Most of these aids are mindmaps, visual representations of a single concept. We can quickly refer to them in moments of despond and get a compelling reminder of what’s involved in striving for this goal. The exercises include drawing mindmaps on themes such as: What I’m Proud Of, What Hasn’t Worked, What’s the Harm?, and What Will Test Me? For example, keeping a What’s the Harm? mindmap wrapped around your credit card might nudge you into spending less on gadgets. Note, though, that you’re not necessarily trying to stop buying gadgets altogether, as an abrupt withdrawal can make us feel punished and resentful. After all, this current habit - even though it’s an unwelcome one - is serving a need that won’t just disappear. If you need a reward, perhaps you could buy a cheaper treat or identify another activity that creates the same emotional response.

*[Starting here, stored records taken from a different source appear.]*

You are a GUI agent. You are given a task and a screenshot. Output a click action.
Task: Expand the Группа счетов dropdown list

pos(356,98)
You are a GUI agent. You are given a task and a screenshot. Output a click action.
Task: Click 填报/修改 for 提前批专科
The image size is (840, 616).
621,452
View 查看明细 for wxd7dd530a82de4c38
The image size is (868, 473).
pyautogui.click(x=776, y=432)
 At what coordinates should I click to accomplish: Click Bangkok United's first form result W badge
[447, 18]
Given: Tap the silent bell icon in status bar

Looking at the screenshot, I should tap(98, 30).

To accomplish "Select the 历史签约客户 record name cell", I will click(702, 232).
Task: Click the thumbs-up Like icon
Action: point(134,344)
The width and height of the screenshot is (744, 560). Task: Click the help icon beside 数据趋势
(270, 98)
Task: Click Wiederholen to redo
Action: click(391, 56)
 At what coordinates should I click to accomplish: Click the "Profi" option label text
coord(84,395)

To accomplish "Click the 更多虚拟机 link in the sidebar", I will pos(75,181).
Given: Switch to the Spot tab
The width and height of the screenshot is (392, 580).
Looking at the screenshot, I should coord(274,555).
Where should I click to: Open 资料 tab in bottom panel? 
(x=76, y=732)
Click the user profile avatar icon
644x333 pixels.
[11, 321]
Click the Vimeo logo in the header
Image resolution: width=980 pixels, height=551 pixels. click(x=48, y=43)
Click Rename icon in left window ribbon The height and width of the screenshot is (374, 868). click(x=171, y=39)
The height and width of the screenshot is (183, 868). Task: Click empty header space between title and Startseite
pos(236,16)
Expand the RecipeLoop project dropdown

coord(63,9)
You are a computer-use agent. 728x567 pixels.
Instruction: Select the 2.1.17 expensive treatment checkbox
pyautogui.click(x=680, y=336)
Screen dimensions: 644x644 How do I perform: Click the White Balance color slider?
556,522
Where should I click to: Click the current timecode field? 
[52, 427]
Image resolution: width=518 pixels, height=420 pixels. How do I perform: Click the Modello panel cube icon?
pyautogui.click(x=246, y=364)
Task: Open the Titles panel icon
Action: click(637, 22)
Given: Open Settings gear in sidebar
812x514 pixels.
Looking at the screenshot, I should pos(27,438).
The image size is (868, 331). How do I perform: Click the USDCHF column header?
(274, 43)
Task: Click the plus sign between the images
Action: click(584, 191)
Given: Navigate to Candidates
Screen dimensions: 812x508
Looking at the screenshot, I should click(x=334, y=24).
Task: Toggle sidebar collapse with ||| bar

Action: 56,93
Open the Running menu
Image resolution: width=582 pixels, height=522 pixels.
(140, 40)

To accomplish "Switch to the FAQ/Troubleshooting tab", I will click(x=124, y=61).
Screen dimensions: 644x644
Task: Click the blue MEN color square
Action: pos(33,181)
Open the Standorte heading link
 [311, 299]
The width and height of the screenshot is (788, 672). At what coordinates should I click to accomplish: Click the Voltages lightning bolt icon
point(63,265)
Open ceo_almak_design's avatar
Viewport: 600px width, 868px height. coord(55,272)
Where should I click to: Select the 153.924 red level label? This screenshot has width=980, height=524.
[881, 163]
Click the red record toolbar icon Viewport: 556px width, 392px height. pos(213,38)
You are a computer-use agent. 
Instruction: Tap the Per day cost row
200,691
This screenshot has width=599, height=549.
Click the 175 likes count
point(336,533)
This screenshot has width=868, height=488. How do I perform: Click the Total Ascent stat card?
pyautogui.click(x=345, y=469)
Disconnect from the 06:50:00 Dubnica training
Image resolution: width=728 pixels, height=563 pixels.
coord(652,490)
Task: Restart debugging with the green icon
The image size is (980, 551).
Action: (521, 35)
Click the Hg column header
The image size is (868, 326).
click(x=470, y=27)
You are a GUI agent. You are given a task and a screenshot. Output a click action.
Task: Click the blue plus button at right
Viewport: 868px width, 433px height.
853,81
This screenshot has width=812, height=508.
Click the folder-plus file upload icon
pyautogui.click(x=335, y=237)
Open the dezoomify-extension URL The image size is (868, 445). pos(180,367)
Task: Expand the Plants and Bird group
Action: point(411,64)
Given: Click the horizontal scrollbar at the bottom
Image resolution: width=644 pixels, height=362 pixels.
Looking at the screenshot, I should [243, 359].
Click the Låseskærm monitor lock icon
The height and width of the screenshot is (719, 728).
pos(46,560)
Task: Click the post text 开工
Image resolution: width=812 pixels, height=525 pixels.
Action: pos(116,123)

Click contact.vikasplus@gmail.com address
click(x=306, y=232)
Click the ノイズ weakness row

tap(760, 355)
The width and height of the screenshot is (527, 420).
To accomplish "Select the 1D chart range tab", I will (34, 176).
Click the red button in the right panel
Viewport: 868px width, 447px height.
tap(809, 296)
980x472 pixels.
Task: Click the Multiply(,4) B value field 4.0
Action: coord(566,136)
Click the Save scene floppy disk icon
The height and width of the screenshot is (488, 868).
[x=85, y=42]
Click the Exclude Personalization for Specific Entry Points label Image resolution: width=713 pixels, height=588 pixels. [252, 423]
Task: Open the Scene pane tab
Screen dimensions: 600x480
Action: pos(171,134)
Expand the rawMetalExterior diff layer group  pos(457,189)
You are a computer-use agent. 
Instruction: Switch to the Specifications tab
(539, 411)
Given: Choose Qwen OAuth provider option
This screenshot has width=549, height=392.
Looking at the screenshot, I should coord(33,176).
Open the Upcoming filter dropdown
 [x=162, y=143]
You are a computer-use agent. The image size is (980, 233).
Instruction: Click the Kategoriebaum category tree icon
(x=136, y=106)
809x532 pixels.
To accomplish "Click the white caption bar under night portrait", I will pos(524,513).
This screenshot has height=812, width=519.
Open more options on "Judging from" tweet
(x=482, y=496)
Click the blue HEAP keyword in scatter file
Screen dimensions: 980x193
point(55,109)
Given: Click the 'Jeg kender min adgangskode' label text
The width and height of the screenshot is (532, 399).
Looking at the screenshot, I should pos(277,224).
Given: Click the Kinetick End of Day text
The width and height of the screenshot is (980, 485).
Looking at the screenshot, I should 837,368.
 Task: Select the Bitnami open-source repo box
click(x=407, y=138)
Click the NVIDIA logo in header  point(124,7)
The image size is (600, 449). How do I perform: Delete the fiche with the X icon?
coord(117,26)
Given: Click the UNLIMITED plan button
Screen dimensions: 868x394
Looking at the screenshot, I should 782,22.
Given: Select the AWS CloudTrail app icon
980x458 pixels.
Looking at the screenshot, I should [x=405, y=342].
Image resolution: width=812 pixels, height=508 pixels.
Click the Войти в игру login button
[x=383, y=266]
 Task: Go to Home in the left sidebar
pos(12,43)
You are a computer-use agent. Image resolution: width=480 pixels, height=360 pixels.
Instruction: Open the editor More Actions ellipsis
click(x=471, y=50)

The Kindness Method™ is completely bespoke. As Izadi observes, “presuming to know people better than they know themselves and telling them what to do is simply not effective”. Rather than pushing ourselves to the limit, it’s about “rewarding, accepting, forgiving and understanding ourselves”. This is a humane, honest, and generous book that can liberate anyone who feels trapped by unhelpful behaviours. Lasting change beats short-term success, and that means being kind to yourself.